You seem to be approaching this from a different angle than many. If I have reasonably high fraction of reads that align to the right genome then I generally do not worry about what got left behind.
I think these contamination levels are ok. If I read this correctly, most of the contaminant reads map to multiple genomes? In that case, you're literally dealing with < 1% contamination. Furthermore, Since your target is plant, you should be safe to just map everything and the mammalian reads should go to unmapped.

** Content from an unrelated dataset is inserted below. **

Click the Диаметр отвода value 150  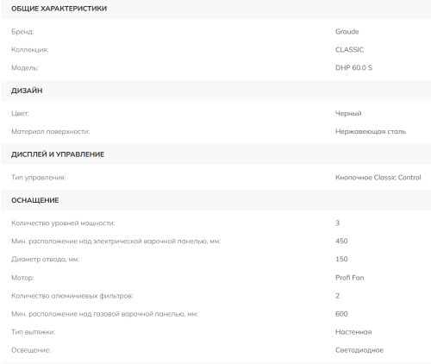pos(341,259)
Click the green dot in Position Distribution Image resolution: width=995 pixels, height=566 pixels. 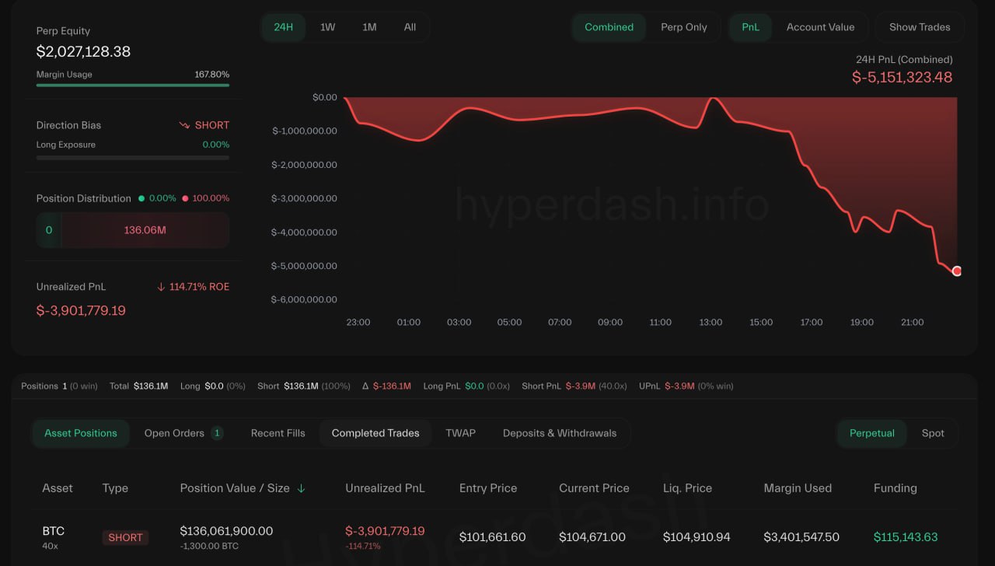[x=141, y=198]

To go one step further towards safety, you could also extract the contaminant reads, map them against your plant reference and see what happens.
That is correct, most are reads that are either 'Multiple_hits_one_genome' OR 'Multiple_hits_multiple_genome'
My guess is that these are reads are likely to contain / map to highly repetitive sequences common across both plant and animal kingdoms...
It should be easy to take the 'contaminant reads' and map them to my plant ref.genome - thanks for that suggestion. Cheers!